For the entries below, the expected answer is the line with "The height and width of the screenshot is (387, 720).", the line with "Image resolution: width=980", and every line between them, exactly as written, and nothing more.

Stored data entries

Start of Block

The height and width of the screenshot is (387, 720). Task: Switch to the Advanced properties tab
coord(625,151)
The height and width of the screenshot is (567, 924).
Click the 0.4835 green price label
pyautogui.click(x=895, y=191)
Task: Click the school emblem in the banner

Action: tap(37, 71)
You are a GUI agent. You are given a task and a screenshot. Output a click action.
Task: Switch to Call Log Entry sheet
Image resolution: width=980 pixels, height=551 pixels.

End of Block
Start of Block

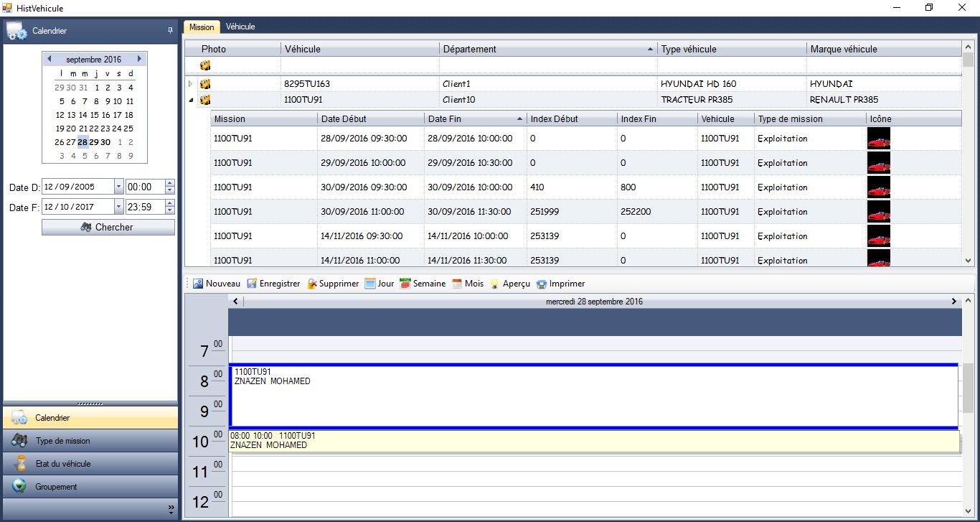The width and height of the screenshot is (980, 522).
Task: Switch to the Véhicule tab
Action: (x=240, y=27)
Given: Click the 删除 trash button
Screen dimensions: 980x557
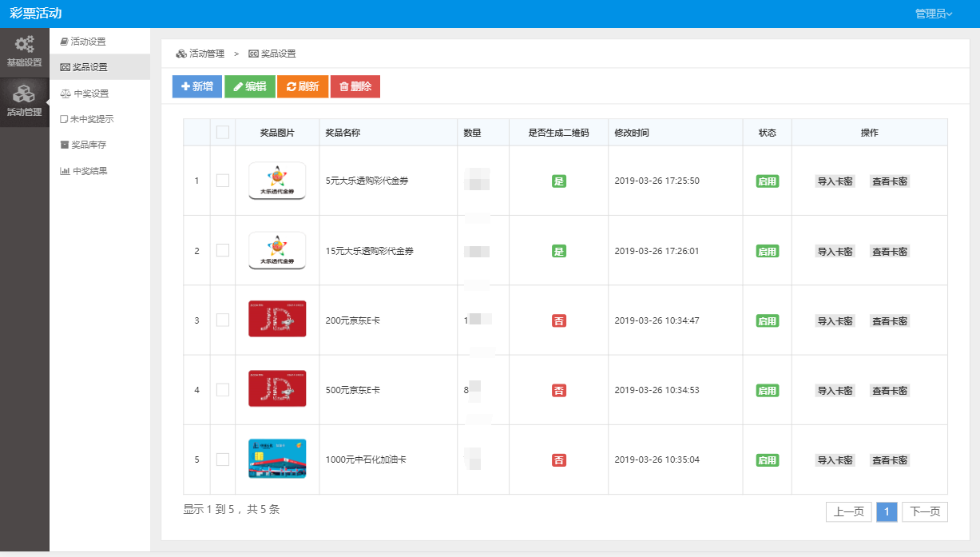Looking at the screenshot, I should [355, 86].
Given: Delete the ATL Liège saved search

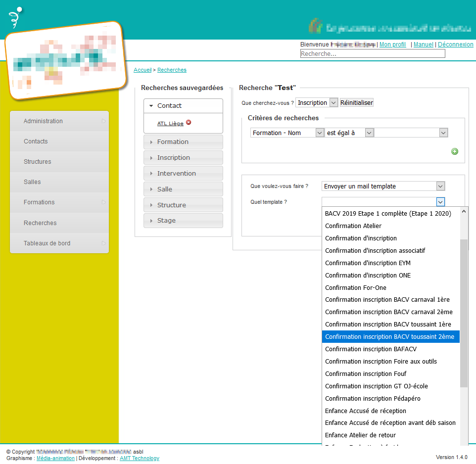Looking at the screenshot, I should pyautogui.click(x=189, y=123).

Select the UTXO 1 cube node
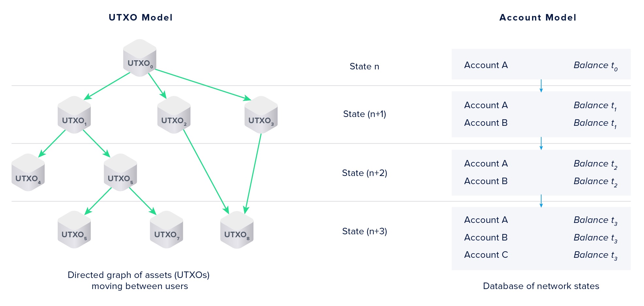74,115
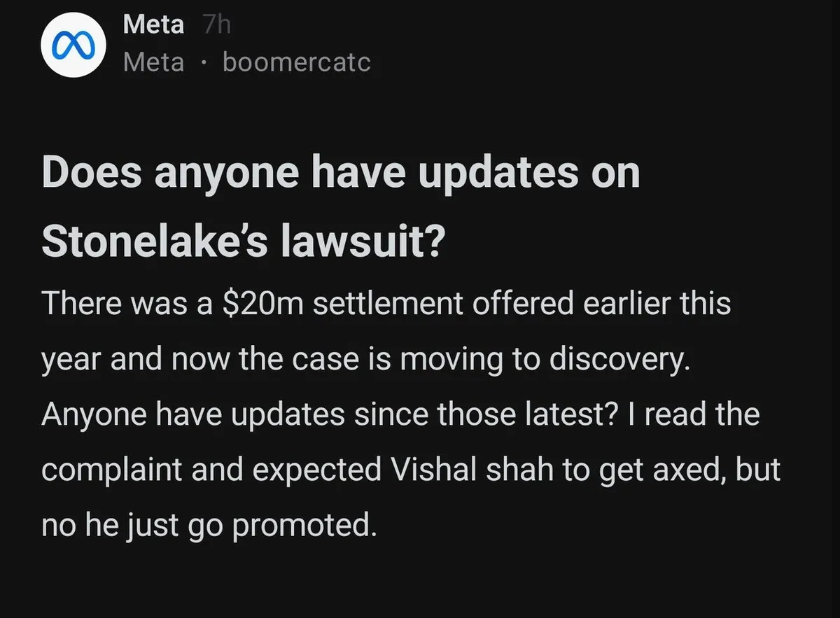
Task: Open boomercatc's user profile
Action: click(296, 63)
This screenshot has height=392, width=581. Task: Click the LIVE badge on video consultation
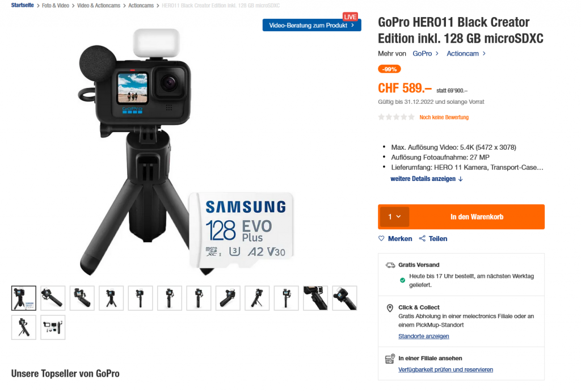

End of Block

— Solution to the exercise —
The height and width of the screenshot is (387, 720). Task: Switch to the Advanced properties tab
coord(625,151)
The height and width of the screenshot is (567, 924).
Click the 0.4835 green price label
pyautogui.click(x=895, y=191)
Task: Click the school emblem in the banner

Action: tap(37, 71)
You are a GUI agent. You are given a task and a screenshot. Output a click action.
Task: Switch to Call Log Entry sheet
Image resolution: width=980 pixels, height=551 pixels.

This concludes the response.